クトゥルフ神話において、現実世界が「絶望と物理法則の牢獄」であるならば、 ドリームランド(Dreamlands / 幻夢境) は、人間の想像力が物質化した唯一の救済であり、同時に最も美しい陥穽である。

ここは単なる寝言の見せる幻ではない。数千年の歴史、独自の生態系、そして神々すら住まう、物理的な現実と並行して存在する「もう一つの宇宙」なのである。

1. 到達:七十段の階段と「炎の洞窟」

ドリームランドへ足を踏み入れるには、単に眠るだけでは足りない。

  • 素質の試練 :熟練したドリーマー(夢見る人)は、眠りの浅い領域にある「七十段の軽い眠りの階段」を下り、炎の洞窟に座す門番ナシュトとカマン=ターの審判を受けなければならない。

  • 深層への旅 :そこを通り抜けた者だけが、さらに「七百段の深い眠りの階段」を下り、魅惑的な「魔法の森」へと辿り着くことができる。この過程は、日常的な意識を剥ぎ取り、魂を純粋な「観測者」へと変容させる儀式でもある。

2. ランドマーク:夢が形を成した都市群

ドリームランドは広大であり、その地理はドリーマーたちの「憧憬」によって形作られている。

  • ウルタール (Ulthar) :ミスカトニック川のような緩やかな流れに沿った穏やかな街。ここでは「何人も猫を殺してはならない」という厳格な法律があり、猫たちは独自の知性と軍隊を持ち、異次元からの脅威(ムーンビースト等)と戦っている。

  • セレファイス (Celephaïs) :オオス=ナルガイの谷に位置する、永遠に朽ちることのない宝石の都。かつて現実世界に絶望して入水したクラネス王が、自らの子供時代の憧憬を具現化して統治している。

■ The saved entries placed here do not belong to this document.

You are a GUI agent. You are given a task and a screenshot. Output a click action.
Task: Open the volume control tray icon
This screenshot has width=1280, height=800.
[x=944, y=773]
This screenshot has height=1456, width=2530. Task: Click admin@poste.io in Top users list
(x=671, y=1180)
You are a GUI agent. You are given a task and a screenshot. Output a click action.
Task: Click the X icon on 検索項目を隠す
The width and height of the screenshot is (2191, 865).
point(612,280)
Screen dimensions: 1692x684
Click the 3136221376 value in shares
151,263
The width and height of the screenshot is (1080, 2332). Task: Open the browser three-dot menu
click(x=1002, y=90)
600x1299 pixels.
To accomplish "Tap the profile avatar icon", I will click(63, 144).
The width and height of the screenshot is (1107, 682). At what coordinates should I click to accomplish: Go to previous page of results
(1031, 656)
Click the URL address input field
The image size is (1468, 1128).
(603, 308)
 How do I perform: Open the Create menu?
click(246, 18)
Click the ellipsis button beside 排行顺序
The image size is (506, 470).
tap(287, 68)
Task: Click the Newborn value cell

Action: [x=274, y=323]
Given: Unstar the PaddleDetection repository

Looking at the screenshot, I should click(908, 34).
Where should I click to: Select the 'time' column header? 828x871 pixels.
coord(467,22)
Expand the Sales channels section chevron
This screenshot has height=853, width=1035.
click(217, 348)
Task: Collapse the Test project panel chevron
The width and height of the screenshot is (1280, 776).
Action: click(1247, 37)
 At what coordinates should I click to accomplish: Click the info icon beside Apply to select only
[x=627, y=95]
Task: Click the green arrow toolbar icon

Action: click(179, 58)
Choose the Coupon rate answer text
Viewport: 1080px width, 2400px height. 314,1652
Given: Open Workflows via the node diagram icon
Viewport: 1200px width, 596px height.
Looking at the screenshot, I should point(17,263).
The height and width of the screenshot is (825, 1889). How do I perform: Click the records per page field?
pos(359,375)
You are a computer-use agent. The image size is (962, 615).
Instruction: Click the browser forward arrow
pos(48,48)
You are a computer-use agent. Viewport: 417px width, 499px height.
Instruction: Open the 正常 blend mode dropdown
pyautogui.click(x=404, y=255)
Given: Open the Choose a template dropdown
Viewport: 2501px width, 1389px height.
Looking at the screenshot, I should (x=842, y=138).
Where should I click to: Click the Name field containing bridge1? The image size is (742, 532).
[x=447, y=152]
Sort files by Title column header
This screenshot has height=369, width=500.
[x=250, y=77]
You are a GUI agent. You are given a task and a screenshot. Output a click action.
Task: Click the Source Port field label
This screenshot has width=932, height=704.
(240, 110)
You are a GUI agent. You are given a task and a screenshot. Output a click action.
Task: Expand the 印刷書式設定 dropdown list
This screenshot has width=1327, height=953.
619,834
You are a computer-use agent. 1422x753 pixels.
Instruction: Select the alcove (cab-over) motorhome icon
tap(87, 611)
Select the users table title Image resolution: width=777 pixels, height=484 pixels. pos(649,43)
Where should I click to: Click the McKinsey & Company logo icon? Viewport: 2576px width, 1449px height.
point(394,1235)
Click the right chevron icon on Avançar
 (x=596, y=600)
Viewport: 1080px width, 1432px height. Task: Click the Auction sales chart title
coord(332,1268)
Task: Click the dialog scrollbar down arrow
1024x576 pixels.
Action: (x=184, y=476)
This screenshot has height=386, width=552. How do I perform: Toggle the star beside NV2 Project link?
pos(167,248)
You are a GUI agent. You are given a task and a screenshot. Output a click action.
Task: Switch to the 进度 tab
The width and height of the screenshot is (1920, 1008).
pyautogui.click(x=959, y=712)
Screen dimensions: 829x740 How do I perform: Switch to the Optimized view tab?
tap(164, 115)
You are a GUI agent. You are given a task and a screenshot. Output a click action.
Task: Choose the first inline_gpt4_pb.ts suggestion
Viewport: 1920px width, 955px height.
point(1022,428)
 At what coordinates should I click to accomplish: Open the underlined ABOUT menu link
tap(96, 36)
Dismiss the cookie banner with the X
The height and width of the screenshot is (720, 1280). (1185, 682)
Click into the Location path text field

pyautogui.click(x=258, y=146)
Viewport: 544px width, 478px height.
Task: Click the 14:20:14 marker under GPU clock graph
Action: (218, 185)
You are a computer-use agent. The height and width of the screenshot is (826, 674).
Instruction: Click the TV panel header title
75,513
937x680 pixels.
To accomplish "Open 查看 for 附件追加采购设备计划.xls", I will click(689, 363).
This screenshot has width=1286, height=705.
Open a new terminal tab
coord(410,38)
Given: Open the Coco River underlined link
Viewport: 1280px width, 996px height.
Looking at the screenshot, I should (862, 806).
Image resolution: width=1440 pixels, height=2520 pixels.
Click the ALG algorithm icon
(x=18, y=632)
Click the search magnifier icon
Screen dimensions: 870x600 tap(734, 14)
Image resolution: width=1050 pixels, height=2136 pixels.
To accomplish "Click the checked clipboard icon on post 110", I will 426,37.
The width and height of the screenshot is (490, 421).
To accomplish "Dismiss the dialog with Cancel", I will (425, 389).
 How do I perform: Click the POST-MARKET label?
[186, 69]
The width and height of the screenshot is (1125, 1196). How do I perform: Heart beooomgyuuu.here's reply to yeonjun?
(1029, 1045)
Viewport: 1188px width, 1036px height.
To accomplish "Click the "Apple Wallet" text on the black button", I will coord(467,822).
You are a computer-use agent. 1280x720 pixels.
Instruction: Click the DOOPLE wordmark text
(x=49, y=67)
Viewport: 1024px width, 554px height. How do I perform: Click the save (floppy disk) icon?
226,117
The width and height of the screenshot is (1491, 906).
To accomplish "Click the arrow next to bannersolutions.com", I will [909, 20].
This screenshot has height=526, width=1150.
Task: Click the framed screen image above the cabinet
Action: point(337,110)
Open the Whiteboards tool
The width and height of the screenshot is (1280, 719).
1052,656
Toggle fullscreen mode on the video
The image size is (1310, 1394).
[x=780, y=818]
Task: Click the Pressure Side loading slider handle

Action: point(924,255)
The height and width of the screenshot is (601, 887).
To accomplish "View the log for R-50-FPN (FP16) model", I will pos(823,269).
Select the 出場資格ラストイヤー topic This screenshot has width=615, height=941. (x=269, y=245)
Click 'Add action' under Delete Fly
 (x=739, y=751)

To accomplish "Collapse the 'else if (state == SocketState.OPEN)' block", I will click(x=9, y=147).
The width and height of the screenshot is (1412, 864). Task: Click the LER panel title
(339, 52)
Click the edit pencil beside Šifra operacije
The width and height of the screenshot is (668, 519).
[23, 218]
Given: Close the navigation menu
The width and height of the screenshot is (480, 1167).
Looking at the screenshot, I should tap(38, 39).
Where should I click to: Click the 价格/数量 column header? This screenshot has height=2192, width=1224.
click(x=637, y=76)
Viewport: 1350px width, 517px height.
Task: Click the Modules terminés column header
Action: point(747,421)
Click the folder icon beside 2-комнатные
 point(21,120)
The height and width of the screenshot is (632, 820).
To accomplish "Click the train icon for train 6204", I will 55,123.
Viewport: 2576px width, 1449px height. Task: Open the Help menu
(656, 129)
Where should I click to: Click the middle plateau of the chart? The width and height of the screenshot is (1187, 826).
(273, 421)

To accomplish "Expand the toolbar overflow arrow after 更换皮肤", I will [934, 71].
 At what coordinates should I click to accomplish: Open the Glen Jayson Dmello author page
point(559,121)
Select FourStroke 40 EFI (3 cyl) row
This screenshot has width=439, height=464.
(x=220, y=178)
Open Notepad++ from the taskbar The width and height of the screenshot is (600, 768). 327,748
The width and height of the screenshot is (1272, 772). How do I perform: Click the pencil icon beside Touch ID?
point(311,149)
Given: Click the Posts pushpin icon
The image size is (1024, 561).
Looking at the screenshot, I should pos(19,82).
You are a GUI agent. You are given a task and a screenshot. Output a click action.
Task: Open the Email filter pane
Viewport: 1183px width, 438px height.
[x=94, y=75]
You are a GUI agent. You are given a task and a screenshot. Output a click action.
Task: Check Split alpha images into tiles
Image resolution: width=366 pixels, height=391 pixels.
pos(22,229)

  • 未知なるカダス (Unknown Kadath) :北の荒野、冷原の彼方にそびえる巨大な山。そこには「大いなるもの(地球本来の神々)」が住まうとされるが、ニャルラトホテプによって厳重に守護されており、到達した者はほとんどいない。

3. 生態系:猫と悪夢の住民たち

この世界において、 は現実世界とは比較にならない権力と神秘性を持っている。

  • 猫の跳躍 :ドリームランドの猫たちは月の裏側まで跳躍する能力を持ち、ドリーマーたちの強力な同盟者となる。

  • 闇の住民 :一方で、魔法の森には目を持たない巨大な ガグ 、地下には食屍鬼(グール)、空には顔のない ナイトゴーント(夜の鬼) といった、人間の深層心理が具現化したような怪物たちが跋扈している。

4. 哲学:救済としての「虚構」への埋没

ラヴクラフトにとって、ドリームランドは「失われた黄金時代」への郷愁そのものであった。

現実が科学によって解明され、神秘が失われていくことへの抵抗として、彼はこの壮大な逃避先を描いたのである。しかし、ドリームランドでの死は現実の死(あるいは永遠の目覚め)を意味する。夢に依存しすぎることは、自己という主体を失い、多元的な宇宙の塵へと回帰することへの、甘美な誘惑なのである。